My husband's grandma passed away recently. She was 93 years old, and this May, she and my husband's grandpa would have been married for 70 years. My husband loves his grandparents very much. His devotion to his grandparents was one of the things that made me fall in love with him. In fact, in the almost five years that we've been together, my husband and I probably visited his grandma and grandpa in the nursing home more than any other relatives combined.
Anyway, my mother-in-law and her sister were responsible for the obituary that ran in the local paper. For some unknown reason, they didn't count my Andrew as a great-grandson. Granted, he's dead, unlike the other great-grandchildren. But when I read the obituary, I was so angry. It was like my MIL said Andrew didn't count.
I have many problems with my MIL. She's insensitive and clueless. She's self-involved. Normally, I tell my husband exactly what I think of her. But I decided not to mention this slight to my husband because he was grieving his grandmother's passing. It seemed like the right thing to do. But my husband later looked at the obituary. Andrew's omission made him cry, which made me even more angry. To my surprise, he called his mother. Normally, he doesn't confront her at all. She asked him if he liked the obituary, and he said no. He told her that there were 12 great-grandchildren, not 11. He said, "I had a son too." She repeatedly apologized and said that she and her sister had asked the funeral director how to handle Andrew's situation, and apparently he had said to not count Andrew. This seeemed like a half-ass explanation to me, like she was trying to shift the blame to a third party.
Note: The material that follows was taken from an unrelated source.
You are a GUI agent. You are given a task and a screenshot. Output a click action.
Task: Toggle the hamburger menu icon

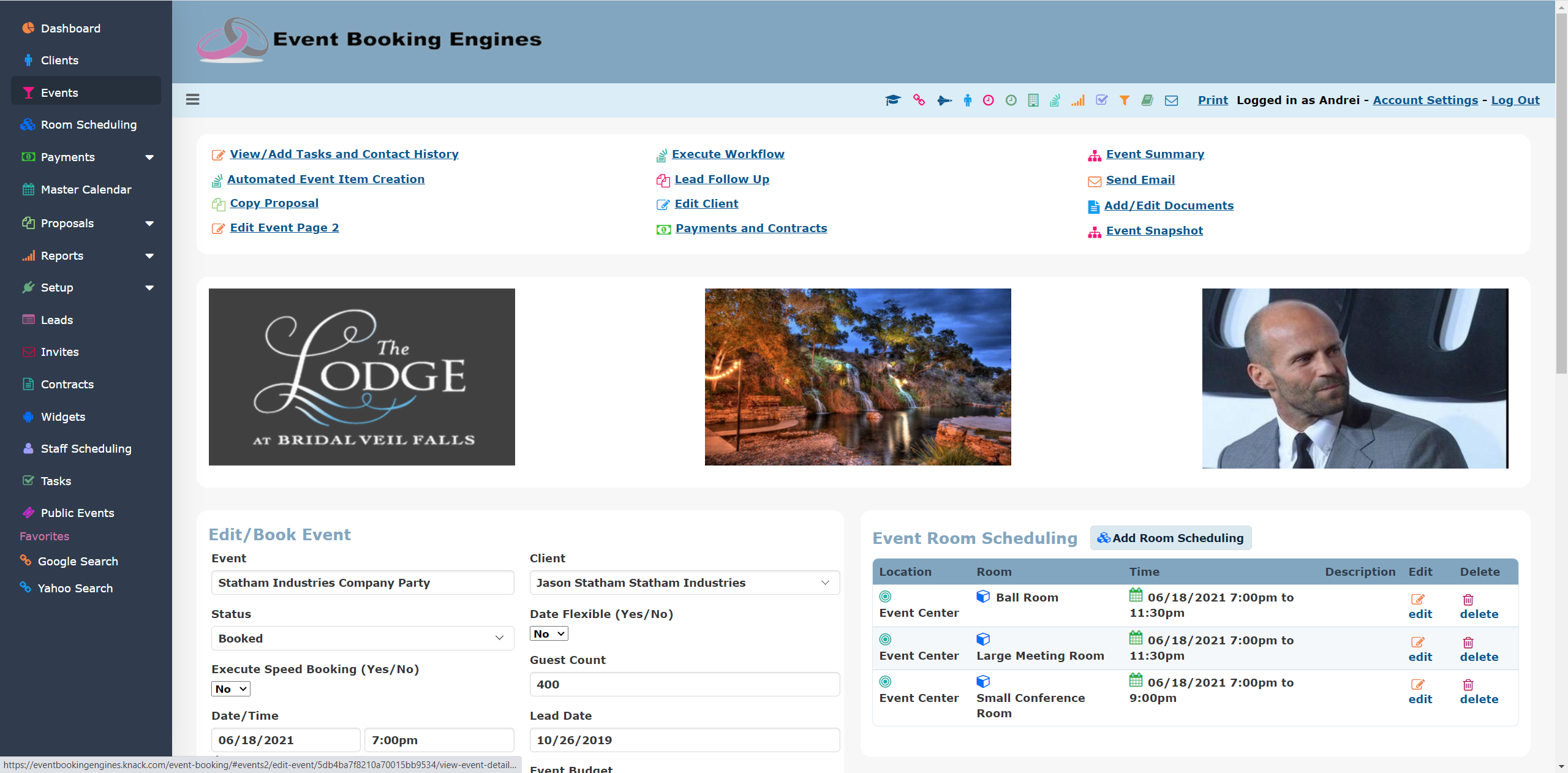click(193, 99)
Andrew was her grandson (her only grandchild), not his. Why there was even a question about whether to include Andrew? How long does one have to live to be included in my husband's family? I guarantee you that if one of my MIL's sister's 8 grandchildren, ranging in age from 1 to 10, had died, he or she would have been counted. Apparently living for 65 dies just doesn't meet the cutoff.
This experience just taught me that my MIL will never get me. I'm 24 weeks' pregnant right now with her second grandchild. Assuming that this baby lives (and that's a big assumption at this point), I think she will always view this baby as her only grandchild. But I will always have two sons, Andrew and his little brother. I will always count Andrew! He was my son, and I was his mother.